■ TASK DATA:
_ _ _ _ _

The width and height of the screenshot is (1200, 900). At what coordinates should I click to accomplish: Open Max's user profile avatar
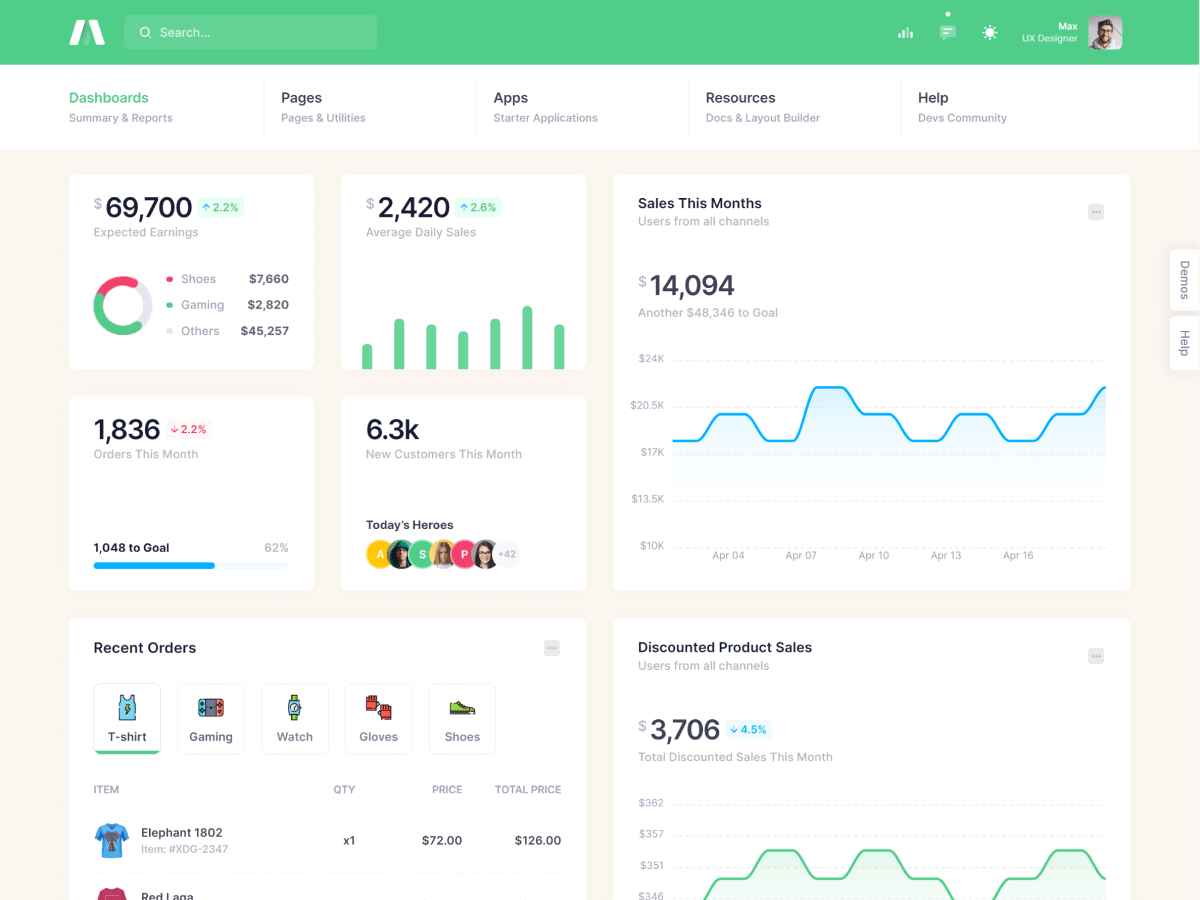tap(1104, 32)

_ _ _ _ _

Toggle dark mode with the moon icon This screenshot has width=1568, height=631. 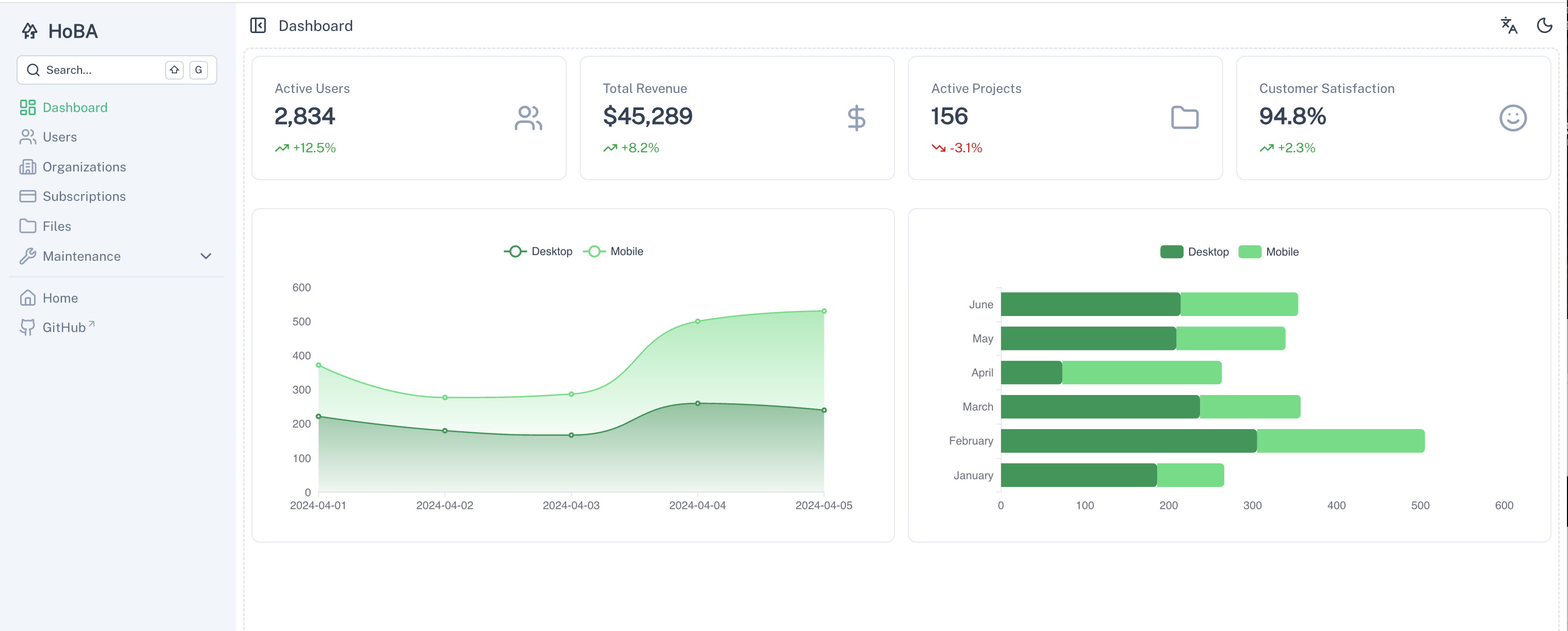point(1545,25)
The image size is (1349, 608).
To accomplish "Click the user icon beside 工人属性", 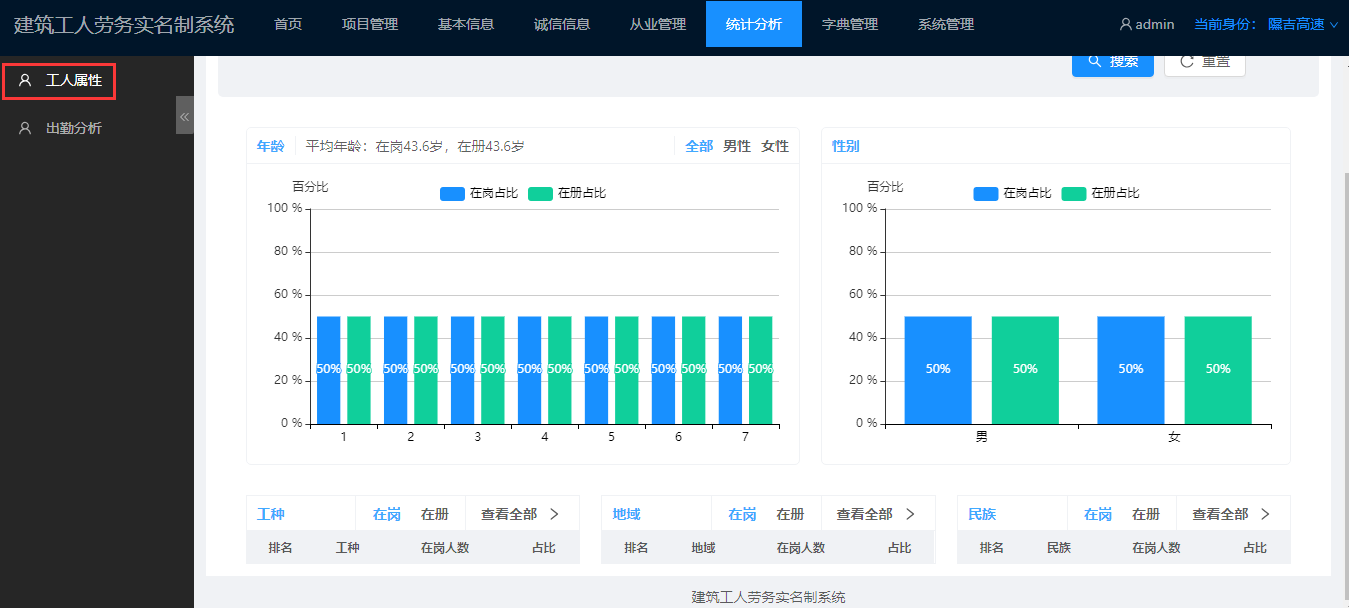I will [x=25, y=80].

_ _ _ _ _

Copy out everything from the line containing "The width and" down to the line containing "tap(1104, 32)", keeping both of those lines, and leave the pictures out of your answer.

The width and height of the screenshot is (1200, 900). At what coordinates should I click to accomplish: Open Max's user profile avatar
tap(1104, 32)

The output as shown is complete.